English

“The company is a prison”

Fall River, Mass., Amazon worker says company forces workers to grab heavy pallets 50 feet in air

Democratic Senators Ed Markey and Elizabeth Warren, prominent liberals, took part in the official opening on March 24 of Amazon’s fulfillment center in Southeast Massachusetts. Republican Governor Charlie Baker toured the plant with Markey. Warren, the phony defender of “Main Street America,” was photographed scanning the bar code on a box she’d packed “under the tutelage of” a worker to honor the opening of the plant. Markey told the Providence Journal that the plant is “a beacon of commerce and a hive of worker activity.”

In reality, the giant building is a “hive” of dangerous working conditions and poverty-level wages.

“The company is a prison,” one Fall River Amazon worker told the IAWV. “I was told to stop tagging machines for repairs because we cannot afford new wheels.”

He continued, “It’s a sweatshop. They use Raymond order-picking machines [small forklifts] to have humans remove heavy 60-pounds-plus pallets by hand in unsafe, twisting, jerking motions while raised 50 feet in the air. Even though they should not even use these machines for anything other than order picking for items, they use saws to cut the cages on the machine so that workers can use them for unintended purposes. They cut off one side to load pallets onto, and the cages are bending, jagged, and falling apart.

“Workers cut themselves on the edges, they pull muscles in their arms and back from pulling pallets by hand. It is horrible, and the managers laugh when you raise a concern for injury. They boast that our concerns are minimal and that we should not complain because those of us that get to use the machinery are ‘lucky.’ ”

When it chose the location, which straddles the border of Fall River and Freetown, Amazon received nearly $15 million in tax breaks from the two municipalities and the state. While this amount is small change compared to the hundreds of billions in taxes that Fortune 500 companies have stolen from states through gimmickry, the breaks for Amazon come at a time when Fall River is cutting essential services from its budget.

The tax breaks to Amazon include a $1 million Job Creation Projects credit and a $2.25 million Enhanced Expansion Project Credits from Massachusetts. To earn this amount of money at the starting wage of $12.75, a full-time employee would need to work more than 120 years. The starting wage at Amazon’s fulfillment center is only slightly more than the $11.65 per hour that would put a single worker at the federal poverty level.

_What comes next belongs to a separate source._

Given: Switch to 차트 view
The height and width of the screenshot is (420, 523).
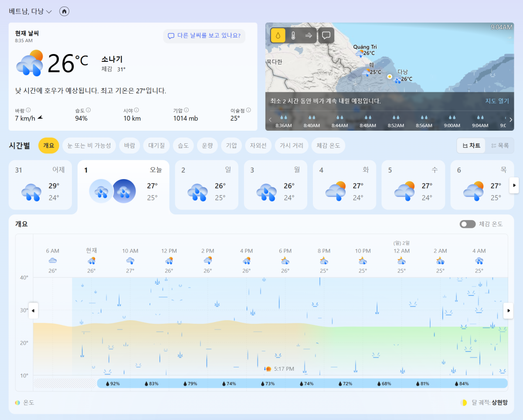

The city of Fall River gave Amazon a property tax exemption of more than $7.8 million, to be used over 15 years. Freetown gave a 15-year property tax exemption of more than $3.8 million. Amazon likely will also get a federal tax benefit as it depreciates the $54 million it spent on the building.

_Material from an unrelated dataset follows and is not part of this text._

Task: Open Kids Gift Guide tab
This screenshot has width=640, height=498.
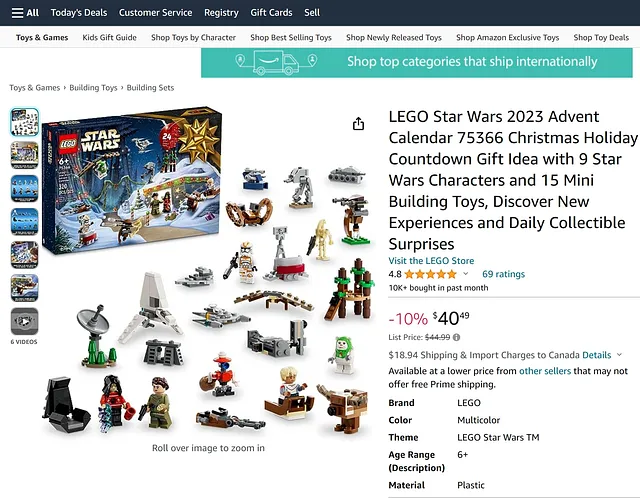Action: [x=109, y=38]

Representative Joseph Kennedy III crowed that these giveaways will “help spur additional private sector growth” in the area.

Fall River’s fiscal year 2016 budget included cuts of nearly $1.4 million, blamed by the incoming mayor on a deficit his predecessor had left behind. Among the cuts was one of nearly 8 percent for the Fire Department.

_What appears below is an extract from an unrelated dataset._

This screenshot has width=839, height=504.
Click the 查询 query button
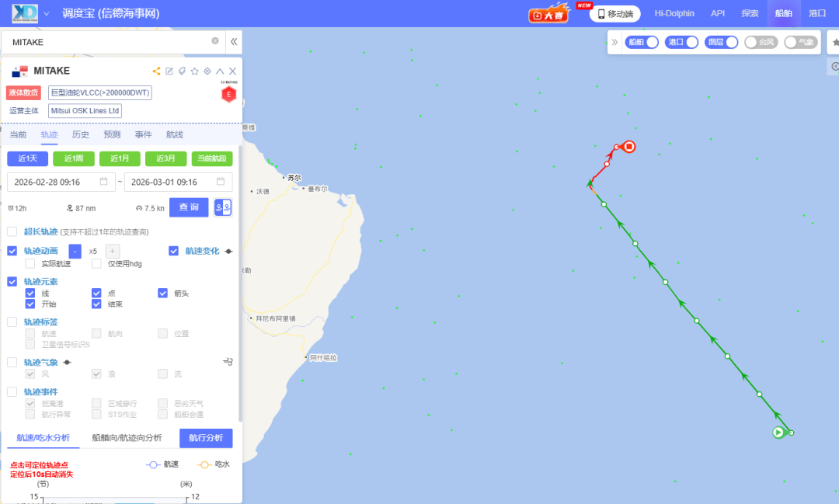(189, 207)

Massachusetts has more than 10 small cities that, in the late nineteenth and early twentieth centuries, were known internationally for their textiles (Lawrence, Haverhill, Lowell, and Fall River), shoe manufacturing (Brockton and Lynn), whaling and fishing (New Bedford), jewelry (Attleboro), paper (Holyoke), and other industries. Workers won a series of major strikes, including the 1912 Lawrence textile strike, where thousands of workers under the socialist leadership of Bill Haywood and Elizabeth Gurley Flynn won a reduced workweek and a 20 percent wage increase.

After World War I, capitalists moved production first to the American south and then abroad, in search of cheaper labor and higher profits. Many of the Massachusetts cities they left behind—euphemistically called “Gateway Cities”—have still not recovered. According to US Census data, from 2010 to 2015, on average 23.2% of Fall River residents were living in poverty and the per capita income was less than $22,000 per year.

“I will join the IAWV,” the Fall River Amazon worker said. “I would be classified as a conscious, militant worker, eager to make change. It feels good to know we can combat evil together.”